*** Opening of EXERCISE MATERIAL ***

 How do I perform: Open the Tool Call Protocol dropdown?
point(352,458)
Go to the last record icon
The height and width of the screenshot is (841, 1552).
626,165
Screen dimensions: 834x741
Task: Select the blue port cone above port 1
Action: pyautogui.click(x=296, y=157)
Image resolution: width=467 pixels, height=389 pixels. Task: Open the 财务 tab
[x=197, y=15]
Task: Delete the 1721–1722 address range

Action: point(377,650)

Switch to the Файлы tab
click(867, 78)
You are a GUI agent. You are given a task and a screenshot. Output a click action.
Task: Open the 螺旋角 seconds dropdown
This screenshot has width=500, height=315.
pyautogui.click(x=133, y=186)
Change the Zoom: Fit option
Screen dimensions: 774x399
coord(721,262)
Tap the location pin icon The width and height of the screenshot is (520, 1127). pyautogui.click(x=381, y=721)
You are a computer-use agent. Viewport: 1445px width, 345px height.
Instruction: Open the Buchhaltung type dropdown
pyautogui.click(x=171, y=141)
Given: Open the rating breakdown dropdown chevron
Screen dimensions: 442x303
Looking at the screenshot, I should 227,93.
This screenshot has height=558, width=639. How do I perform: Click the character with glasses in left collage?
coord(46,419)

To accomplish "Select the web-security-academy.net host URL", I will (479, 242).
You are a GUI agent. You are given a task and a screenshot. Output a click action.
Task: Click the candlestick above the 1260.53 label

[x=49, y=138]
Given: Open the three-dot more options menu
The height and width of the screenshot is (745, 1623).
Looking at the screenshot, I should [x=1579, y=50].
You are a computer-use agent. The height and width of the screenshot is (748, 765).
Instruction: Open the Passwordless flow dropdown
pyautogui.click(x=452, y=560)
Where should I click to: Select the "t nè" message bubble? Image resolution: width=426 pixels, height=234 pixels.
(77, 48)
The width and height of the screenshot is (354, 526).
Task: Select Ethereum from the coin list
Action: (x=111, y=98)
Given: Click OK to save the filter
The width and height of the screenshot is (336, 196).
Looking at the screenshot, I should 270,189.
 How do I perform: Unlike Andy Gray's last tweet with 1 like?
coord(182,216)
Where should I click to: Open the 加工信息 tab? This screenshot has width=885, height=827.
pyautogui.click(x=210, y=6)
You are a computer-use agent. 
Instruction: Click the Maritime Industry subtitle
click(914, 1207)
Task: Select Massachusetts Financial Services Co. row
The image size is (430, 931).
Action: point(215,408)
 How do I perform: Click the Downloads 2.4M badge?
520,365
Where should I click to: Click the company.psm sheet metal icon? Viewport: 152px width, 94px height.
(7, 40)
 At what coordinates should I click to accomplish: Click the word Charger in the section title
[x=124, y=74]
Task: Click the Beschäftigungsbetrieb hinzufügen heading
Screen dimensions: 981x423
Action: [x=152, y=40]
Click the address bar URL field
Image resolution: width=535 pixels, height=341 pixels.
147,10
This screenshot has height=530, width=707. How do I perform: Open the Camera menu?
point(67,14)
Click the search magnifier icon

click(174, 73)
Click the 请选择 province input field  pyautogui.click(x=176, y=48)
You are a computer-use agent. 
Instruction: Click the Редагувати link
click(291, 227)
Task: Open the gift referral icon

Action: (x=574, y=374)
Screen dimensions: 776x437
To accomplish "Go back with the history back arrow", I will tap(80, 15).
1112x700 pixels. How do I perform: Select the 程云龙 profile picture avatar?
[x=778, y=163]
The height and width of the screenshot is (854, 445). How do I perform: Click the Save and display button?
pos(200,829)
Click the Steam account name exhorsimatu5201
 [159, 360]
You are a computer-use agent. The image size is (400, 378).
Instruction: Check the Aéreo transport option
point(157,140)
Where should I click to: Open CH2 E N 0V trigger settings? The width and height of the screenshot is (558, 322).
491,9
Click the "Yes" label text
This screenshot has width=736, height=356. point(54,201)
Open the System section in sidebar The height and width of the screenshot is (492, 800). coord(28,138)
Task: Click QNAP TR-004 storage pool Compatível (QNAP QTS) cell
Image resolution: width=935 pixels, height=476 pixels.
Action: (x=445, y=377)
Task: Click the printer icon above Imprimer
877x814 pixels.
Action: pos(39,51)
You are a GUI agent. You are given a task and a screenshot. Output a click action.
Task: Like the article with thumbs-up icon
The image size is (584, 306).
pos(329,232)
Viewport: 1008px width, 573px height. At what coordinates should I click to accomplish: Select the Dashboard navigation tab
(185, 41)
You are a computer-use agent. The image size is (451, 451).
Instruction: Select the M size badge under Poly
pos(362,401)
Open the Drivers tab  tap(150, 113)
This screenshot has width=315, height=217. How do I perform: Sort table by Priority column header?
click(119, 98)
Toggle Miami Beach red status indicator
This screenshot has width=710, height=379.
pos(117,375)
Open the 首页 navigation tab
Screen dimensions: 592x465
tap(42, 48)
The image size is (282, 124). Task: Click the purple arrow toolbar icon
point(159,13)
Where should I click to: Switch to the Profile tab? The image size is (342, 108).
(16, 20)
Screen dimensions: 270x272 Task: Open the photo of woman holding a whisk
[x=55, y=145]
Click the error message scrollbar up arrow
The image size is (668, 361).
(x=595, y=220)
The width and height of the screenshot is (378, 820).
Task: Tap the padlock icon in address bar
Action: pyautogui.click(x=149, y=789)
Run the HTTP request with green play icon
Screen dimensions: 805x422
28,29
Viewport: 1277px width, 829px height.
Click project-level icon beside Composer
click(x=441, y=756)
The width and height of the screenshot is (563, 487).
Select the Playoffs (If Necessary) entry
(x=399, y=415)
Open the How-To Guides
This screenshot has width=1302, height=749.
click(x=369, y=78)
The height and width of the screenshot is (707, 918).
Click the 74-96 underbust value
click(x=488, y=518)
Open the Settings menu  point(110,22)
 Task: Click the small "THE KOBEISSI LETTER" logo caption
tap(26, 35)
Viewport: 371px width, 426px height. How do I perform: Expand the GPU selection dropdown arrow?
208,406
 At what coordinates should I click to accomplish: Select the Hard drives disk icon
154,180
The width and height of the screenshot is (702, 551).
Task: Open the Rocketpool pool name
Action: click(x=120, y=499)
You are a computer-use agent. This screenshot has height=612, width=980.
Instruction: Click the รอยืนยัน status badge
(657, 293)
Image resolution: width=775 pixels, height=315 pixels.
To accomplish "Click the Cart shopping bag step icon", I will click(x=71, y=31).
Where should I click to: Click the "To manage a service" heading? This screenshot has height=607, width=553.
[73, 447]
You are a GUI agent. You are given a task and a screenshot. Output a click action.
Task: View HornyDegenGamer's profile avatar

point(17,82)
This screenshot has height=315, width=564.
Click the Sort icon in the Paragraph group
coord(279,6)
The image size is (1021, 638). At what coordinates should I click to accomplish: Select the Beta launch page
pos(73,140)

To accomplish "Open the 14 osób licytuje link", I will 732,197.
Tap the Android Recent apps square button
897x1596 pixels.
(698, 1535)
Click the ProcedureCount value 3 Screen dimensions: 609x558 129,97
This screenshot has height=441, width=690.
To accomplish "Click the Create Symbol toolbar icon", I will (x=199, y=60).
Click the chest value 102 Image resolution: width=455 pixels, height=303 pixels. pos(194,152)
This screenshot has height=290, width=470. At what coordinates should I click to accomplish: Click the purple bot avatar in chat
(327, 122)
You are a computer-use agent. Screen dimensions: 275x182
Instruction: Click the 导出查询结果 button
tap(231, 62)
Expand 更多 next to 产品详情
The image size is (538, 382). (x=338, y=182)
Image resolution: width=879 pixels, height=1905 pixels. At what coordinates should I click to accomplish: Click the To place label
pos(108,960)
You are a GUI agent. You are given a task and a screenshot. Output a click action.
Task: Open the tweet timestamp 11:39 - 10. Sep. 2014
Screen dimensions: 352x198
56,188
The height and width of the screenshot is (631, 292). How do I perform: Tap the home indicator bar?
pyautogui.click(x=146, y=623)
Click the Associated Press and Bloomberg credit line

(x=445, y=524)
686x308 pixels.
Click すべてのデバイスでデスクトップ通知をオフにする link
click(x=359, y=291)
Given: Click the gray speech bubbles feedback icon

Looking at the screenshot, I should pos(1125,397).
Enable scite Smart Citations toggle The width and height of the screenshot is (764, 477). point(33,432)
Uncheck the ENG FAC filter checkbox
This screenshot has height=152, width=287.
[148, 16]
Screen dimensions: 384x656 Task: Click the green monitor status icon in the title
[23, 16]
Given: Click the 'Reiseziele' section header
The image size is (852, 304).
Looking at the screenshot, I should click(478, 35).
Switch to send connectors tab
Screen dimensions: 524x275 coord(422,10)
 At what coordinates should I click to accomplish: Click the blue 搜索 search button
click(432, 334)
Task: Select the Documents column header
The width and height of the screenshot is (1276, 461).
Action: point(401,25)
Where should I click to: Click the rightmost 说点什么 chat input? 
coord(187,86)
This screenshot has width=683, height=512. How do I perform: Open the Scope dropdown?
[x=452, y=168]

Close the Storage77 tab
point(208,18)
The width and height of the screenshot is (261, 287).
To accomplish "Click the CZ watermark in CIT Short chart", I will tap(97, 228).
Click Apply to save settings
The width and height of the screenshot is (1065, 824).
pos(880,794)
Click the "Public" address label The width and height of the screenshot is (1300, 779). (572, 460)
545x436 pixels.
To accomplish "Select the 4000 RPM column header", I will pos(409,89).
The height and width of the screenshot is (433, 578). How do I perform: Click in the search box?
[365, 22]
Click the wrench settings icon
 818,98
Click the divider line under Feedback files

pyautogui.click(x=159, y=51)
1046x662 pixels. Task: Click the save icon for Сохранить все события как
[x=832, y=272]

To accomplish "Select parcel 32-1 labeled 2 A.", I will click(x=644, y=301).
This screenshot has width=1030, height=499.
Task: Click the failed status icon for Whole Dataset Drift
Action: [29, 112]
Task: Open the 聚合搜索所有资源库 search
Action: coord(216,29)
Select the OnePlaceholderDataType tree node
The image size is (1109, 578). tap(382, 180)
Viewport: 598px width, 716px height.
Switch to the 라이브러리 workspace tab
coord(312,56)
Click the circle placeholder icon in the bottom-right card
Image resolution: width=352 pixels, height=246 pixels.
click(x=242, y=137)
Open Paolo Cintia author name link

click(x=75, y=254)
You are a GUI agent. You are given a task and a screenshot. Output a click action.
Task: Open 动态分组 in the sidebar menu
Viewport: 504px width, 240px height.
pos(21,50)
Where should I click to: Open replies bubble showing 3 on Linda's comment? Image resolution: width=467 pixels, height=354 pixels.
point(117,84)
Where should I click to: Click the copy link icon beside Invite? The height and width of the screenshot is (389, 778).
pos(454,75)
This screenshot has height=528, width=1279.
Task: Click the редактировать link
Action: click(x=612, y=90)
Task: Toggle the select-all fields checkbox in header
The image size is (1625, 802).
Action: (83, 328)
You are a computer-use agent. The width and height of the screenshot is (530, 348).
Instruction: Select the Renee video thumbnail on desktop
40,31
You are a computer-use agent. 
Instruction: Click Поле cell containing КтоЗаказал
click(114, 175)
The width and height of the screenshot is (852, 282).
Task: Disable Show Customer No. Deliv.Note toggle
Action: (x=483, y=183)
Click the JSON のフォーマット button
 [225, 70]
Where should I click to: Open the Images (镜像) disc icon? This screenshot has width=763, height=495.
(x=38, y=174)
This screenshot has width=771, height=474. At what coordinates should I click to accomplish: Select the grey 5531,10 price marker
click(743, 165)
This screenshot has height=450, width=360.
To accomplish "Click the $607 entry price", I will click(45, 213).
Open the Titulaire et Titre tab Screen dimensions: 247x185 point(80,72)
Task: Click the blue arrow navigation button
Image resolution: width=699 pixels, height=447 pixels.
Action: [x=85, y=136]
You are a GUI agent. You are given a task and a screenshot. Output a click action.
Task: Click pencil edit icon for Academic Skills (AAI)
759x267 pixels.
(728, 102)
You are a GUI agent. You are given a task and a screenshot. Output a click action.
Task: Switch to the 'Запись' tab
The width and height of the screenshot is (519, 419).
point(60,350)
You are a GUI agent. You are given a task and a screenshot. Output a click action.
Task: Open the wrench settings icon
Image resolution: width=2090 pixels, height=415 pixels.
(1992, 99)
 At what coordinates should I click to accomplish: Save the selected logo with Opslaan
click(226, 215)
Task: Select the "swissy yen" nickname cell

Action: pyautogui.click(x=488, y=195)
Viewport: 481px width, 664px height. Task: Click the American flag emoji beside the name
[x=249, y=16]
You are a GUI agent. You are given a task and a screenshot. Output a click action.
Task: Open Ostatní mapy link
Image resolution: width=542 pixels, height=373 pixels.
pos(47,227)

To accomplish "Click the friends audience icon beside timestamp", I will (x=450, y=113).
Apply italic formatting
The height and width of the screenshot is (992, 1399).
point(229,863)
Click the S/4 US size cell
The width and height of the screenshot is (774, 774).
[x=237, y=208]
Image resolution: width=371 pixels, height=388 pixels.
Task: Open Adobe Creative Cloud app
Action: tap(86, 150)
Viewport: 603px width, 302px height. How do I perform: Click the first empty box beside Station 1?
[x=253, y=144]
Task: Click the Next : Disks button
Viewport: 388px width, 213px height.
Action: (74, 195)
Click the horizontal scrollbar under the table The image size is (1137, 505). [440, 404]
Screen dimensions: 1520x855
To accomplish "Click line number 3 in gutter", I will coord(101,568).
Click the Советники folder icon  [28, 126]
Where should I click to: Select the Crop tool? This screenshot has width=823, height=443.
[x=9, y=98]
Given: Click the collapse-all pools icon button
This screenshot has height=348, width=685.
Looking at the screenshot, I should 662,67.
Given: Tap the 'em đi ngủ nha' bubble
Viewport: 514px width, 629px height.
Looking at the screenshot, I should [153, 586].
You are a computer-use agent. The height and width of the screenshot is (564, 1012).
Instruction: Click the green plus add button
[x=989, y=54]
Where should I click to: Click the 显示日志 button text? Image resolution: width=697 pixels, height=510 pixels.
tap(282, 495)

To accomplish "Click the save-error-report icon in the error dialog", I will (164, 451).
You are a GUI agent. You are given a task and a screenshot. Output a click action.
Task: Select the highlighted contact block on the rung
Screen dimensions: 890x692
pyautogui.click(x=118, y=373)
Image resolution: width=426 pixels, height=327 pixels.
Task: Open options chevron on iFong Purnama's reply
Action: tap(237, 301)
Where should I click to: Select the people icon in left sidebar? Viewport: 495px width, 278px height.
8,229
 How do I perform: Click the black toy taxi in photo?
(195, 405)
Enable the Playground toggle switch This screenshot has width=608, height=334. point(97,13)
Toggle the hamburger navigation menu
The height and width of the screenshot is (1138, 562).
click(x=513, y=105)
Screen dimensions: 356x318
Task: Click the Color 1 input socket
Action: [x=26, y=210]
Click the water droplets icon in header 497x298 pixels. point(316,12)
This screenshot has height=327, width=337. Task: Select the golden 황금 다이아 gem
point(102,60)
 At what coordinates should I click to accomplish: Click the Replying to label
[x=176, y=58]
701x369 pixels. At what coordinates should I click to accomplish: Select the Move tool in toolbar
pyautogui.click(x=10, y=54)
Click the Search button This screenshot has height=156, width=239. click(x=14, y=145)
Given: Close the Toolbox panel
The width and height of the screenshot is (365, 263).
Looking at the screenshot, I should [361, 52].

*** Close of EXERCISE MATERIAL ***

AIM OF THE EXERCISE: Reply with one number, the count of lines in the records that include the word "computer".

THE ANSWER: 11